Justice Department lawyers used that argument last summer when they successfully sued Texas over Abbott’s push to stop and search drivers suspected of transporting migrants into the state.

The “invasion” argument would be an entirely new concept to immigration law, said Leon Fresco, an immigration attorney based in D.C. Fresco said Abbott’s order seems designed to invite litigation before state and federal courts, where Texas and other Republican-led states have increasingly turned to try and shape immigration law.

“They want to tee that issue up,” he said.

Cuccinelli and other supporters of local-led deportations say states have the constitutional right to protect themselves from “imminent danger” when they believe the federal government has failed to.

That argument may not hold up under an some readings of the Constitution, Fresco said, since it could mean the U.S. was technically under invasion between the writing of the Constitution and 1882, when the first federal law restricting immigration was enacted.

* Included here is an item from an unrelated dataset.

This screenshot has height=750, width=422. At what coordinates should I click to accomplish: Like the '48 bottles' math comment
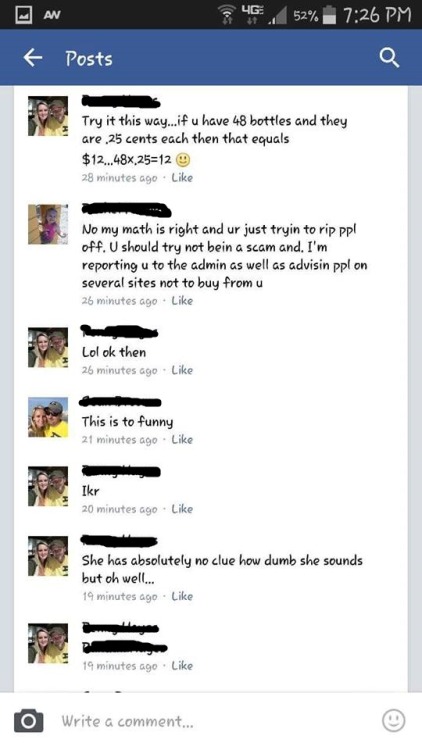click(x=182, y=178)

“How can an invasion be people coming to America without America’s permission, since that was the state of affairs in America for the first 100 years of the republic?” Fresco said.

Even without invoking an outright invasion, Abbott’s directive could run into other legal pitfalls, immigration experts said. State authorities will have to arrest migrants they plan to move, and it’s unclear what they would arrest them for. Texas has been detaining some migrants on state trespassing charges, but the state doesn’t have the authority to enforce immigration laws.

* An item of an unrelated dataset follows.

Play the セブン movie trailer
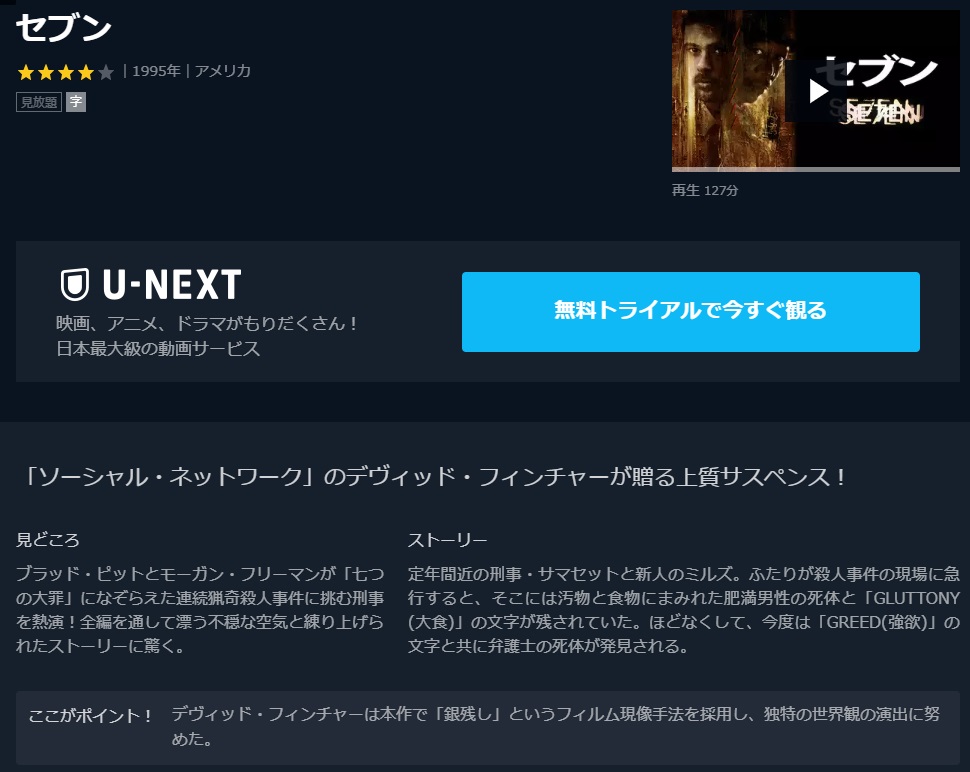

“I don’t know under on what authority they actually can move them,” said Doris Meissner, head of the U.S. immigration program at the nonpartisan Migration Policy Institute and a former commissioner of the Immigration and Naturalization Service, the federal agency that predated U.S. Customs and Border Protection.

“From everything I know, that would be a violation of civil rights laws,” Meissner said.

Abbott has frequently criticized President Joe Biden’s immigration policies, which he contends are responsible for the record number of migrants apprehended at the U.S.-Mexico border since Biden took office. Those policies, Abbott argues, have compelled Texas’ unprecedented border policies, which are backed by a record $4 billion in state spending for the current two-year budget cycle.

Biden has defended his administration’s work, saying he inherited a broken system. Immigration advocates and policy experts also note that Biden has kept some of the signature Trump-era border policies in place, either by choice or under court order.

Among them is Title 42, a public health order that allows immigration authorities during a pandemic to expel migrants from the country before they can apply for asylum. Biden continued the policy for more than a year, though it has been used less frequently than under his predecessor, Donald Trump. He announced plans to end the policy earlier this year, but a federal judge has ordered it to be kept in place.